Saved data entries:
####################

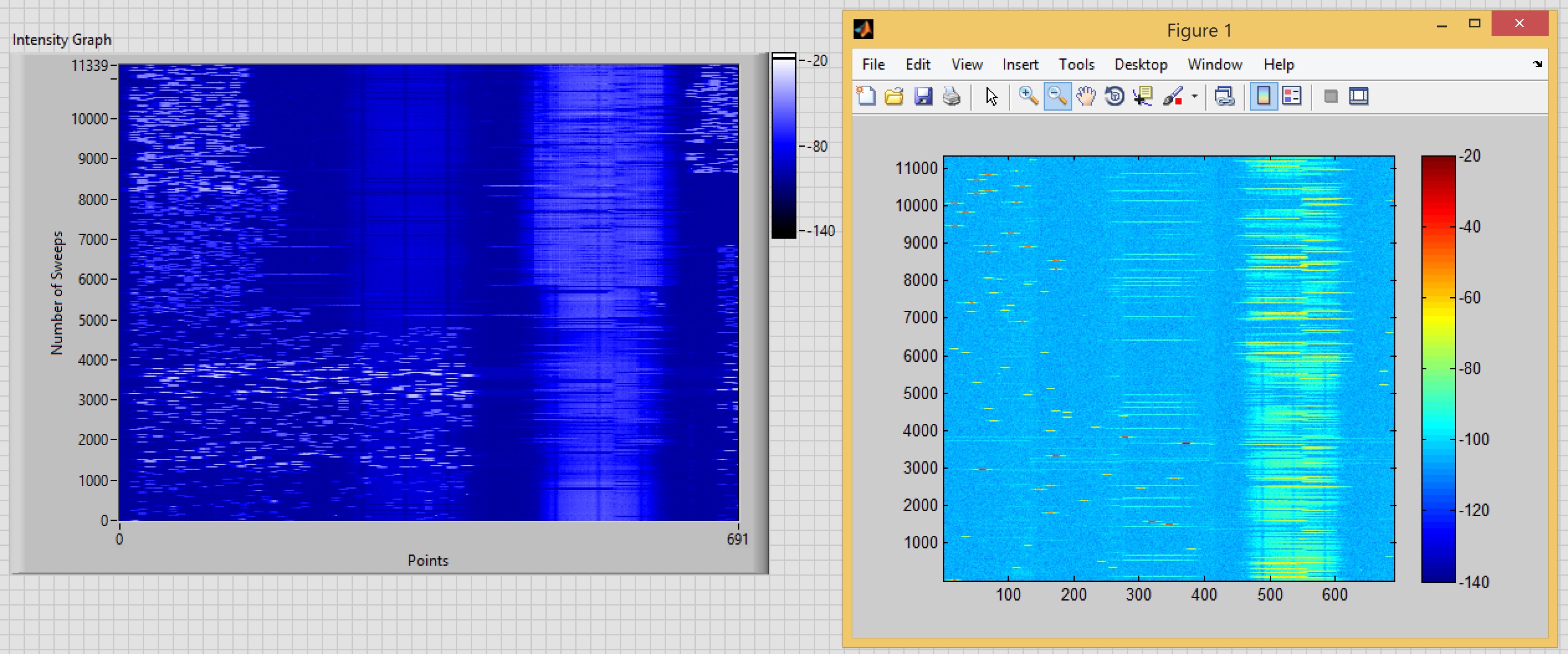Click the Link Plot button
This screenshot has height=654, width=1568.
tap(1224, 96)
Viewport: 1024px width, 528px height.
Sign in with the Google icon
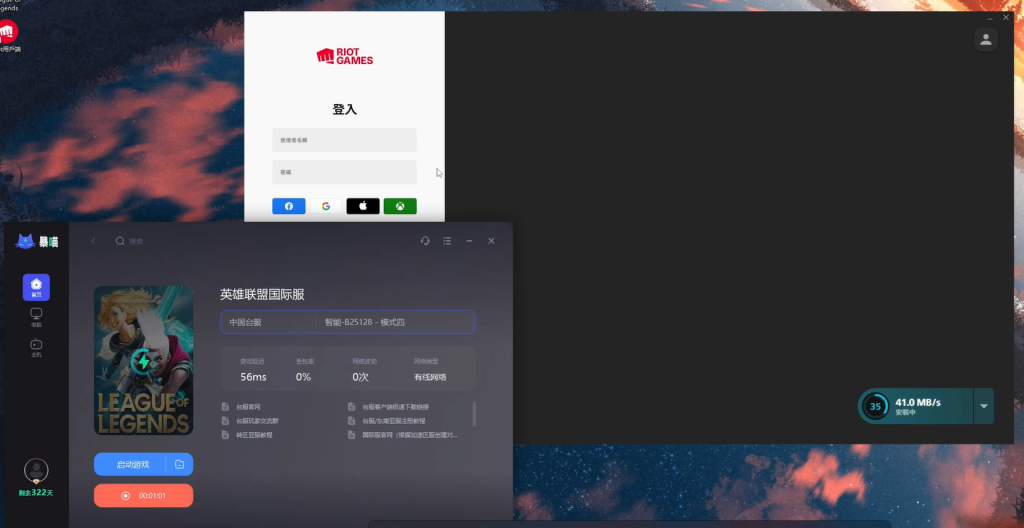pyautogui.click(x=326, y=206)
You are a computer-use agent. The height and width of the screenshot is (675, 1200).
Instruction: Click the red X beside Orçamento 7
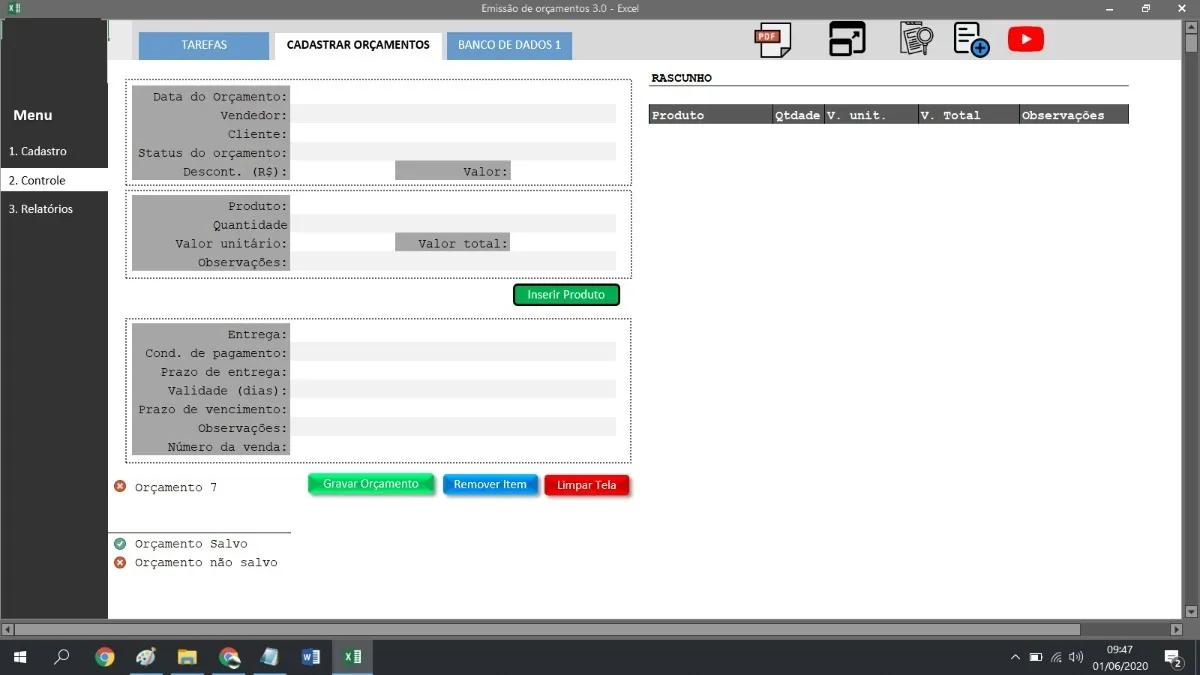(x=120, y=487)
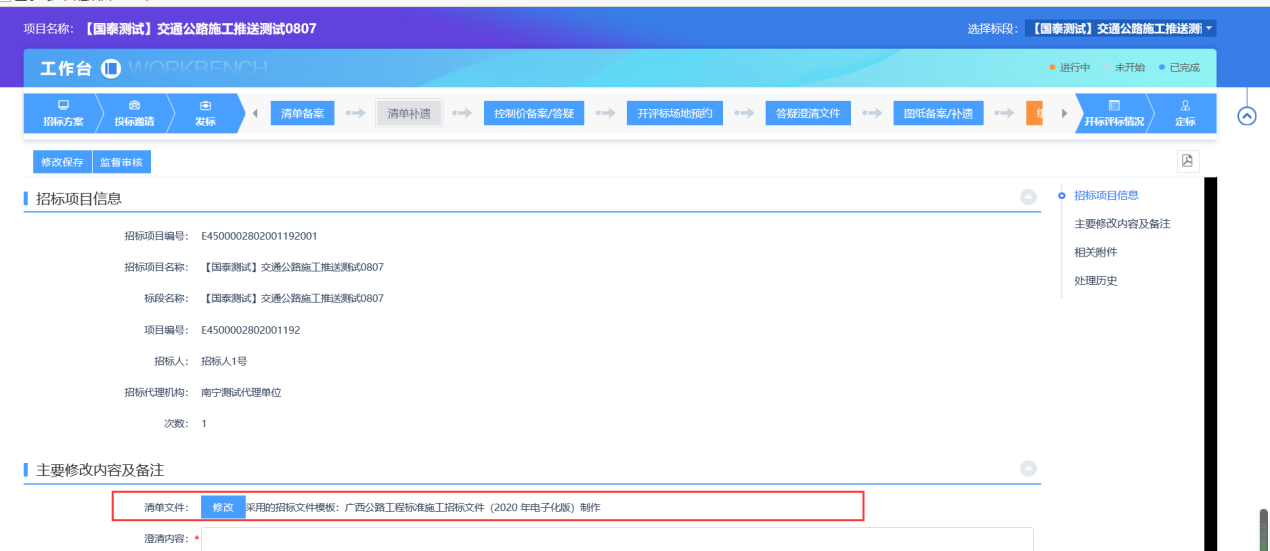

####################

Your instructions:
Write out again only the lines from the line that contains "Sign in with the Google icon" through the last line of the records, both ends included, without any of the pictures.

Exercise answer:
Sign in with the Google icon
pyautogui.click(x=326, y=206)
You are a computer-use agent. The height and width of the screenshot is (675, 1200).
Instruction: Click the red X beside Orçamento 7
(x=120, y=487)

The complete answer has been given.